SEATTLE -- While Dr. Thomas Gallagher was completing his medical training, a man came into his hospital for cataract surgery. While the patient was under anesthesia, the hospital’s ventilator malfunctioned and pumped too much air into one of his lungs, causing it to collapse and leading to a heart attack.
The patient survived and later returned to the hospital for cardiac care. That’s when Gallagher discovered no one had informed the patient that his heart attack had been caused by a faulty ventilator.
“I thought, ‘What am I supposed to do here?’” Gallagher said. “’Should I be the one to tell him there’s a little more to the story?’”
Unfortunately, Gallagher – now a professor at the University of Washington – said medical mistakes like this one are not uncommon. It’s tempting to think of doctors as flawless, perfect practitioners. But in reality, medicine is a human business. Even the most skilled surgeons and careful cardiologists make mistakes sometimes.
When a physician believes a colleague has made a harmful mistake, what should they do?
That’s the question Gallagher is trying to answer. After gathering a group of experts together to discuss the issue, he has published an article of recommendations on the importance of reporting a colleague’s mistake to the patient.
Changing a culture of collegiality
Gallagher said there has been a lot of emphasis in the medical community on disclosing one’s own mistakes, but few have addressed how doctors should address a colleague’s mistakes.
“We’re hoping to change the culture in healthcare,” he said. “At the moment, when something goes wrong with a colleague most physicians think the collegial thing is to cover for the colleague. That’s been the status quo for a long time.”
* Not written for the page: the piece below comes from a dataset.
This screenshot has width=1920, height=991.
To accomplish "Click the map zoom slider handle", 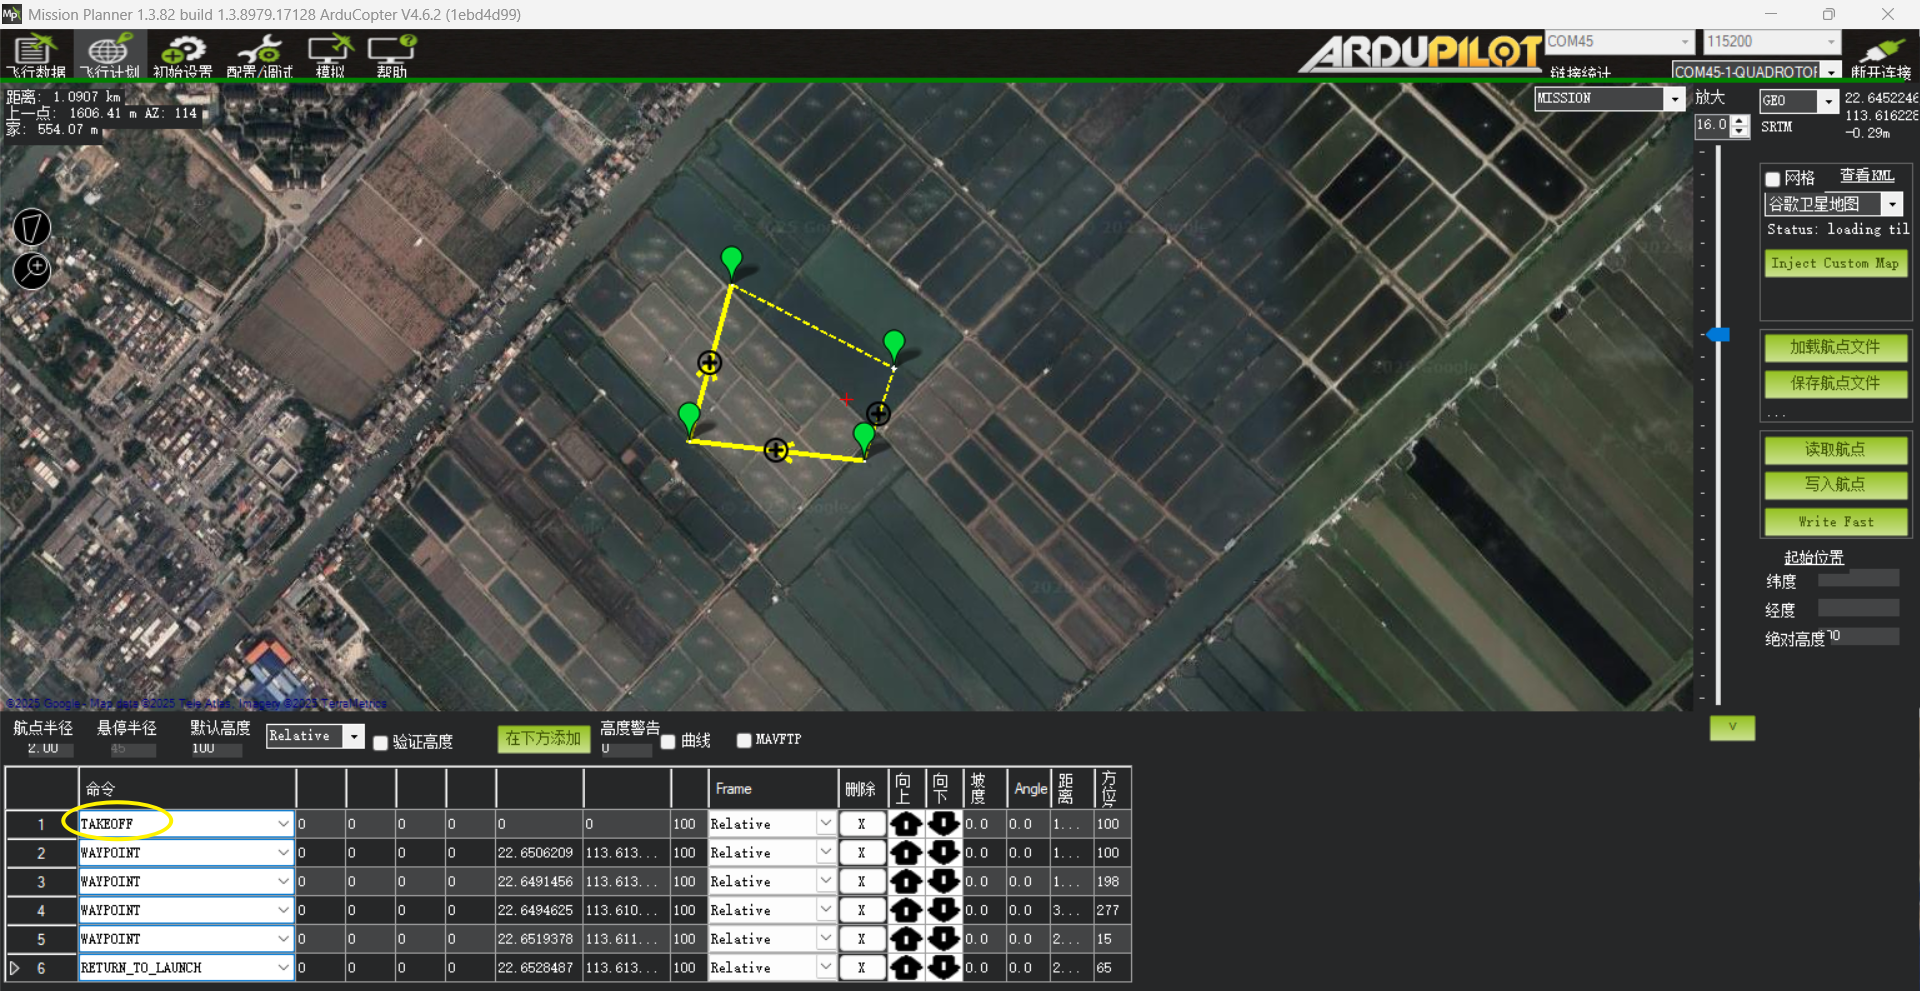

Gallagher said it can be difficult to confront a colleague when a mistake has been made. Physicians may be embarrassed, fear potential repercussions if they are perceived as disloyal, or be concerned about losing referrals. They may also receive mixed signals from healthcare institutions and malpractice insurers.
“Part of the change that we and others are working toward is to take away that sense of shame and stigma when care has not gone well, and make it the norm to talk with one another about quality problems,” Gallagher said. “Everyone makes mistakes, so the norm should not be, ‘How do I keep this to myself.’”
But, unreported medical errors can have serious consequences, Gallagher said. A patient’s future medical needs may be improperly addressed, and those facing additional medical costs as the result of an error may not receive compensation they deserve.
When mistakes are ignored, physicians lose the opportunity to learn from them, Gallagher said.
“When we don’t confront these issues head-on it keeps us from improving the quality of care.”
Honesty is the best policy – always
To help physicians and institutions cope with this difficult situation, Gallagher and his co-authors have offered key recommendations in the article “Talking with Patients about Other Clinicians’ Errors.”
Gallagher argued patients have a right to honest information no matter how difficult it is for physicians to disclose.
He acknowledges the current system of medical malpractice makes addressing medical errors difficult, but argues patients facing additional medical costs as the result of an error must have all the information they need to receive compensation.
Now is the time to ask questions
Gallagher said clinicians are obligated to obtain all the facts when they suspect an error has occurred.
Patients’ interests are not served by communicating inaccurate or speculative information, he said. Additionally, having an open conversation with a colleague gives them the chance to correct mistaken assumptions.
“Talk about what happened in the framework of curiosity rather than accusation,” Gallagher said.
Create an honest environment
Finally, Gallagher and his co-authors urged institutions to provide leadership in bringing about these conversations, creating “atmospheres of trust in which people are encouraged, even rewarded, for providing essential safety-related information.”
Many institutions have adopted disclosure-coaching programs to help facilitate peer-to-peer discussions, he said.
“To improve quality and safety we need to think about accountability as something we all do together.”
Your doctor is not perfect
Gallagher has important advice for patients, too. He said patients should be glad when doctors report mistakes.
“Doctors and hospitals are trying to be more open when care has not gone well, so expect these types of conversations more regularly,” he said. “It’s not a sign that you have a bad provider. Institutions that are more open about care probably tend to be the ones that are providing higher quality of care.”
Gallager said patients also need to better report their own concerns. In one survey he conducted of 100 cancer patients who believed something went wrong with their care, only 13 spoke up to their provider.
“Often times when patients think something might have gone wrong they keep it to themselves out of fear that if they raise a concern it will affect their care in some way,” he said. “Recognize that speaking up is critical to patient safety. Patients should feel free to share their concerns about care and know a high quality healthcare institution will welcome those concerns.”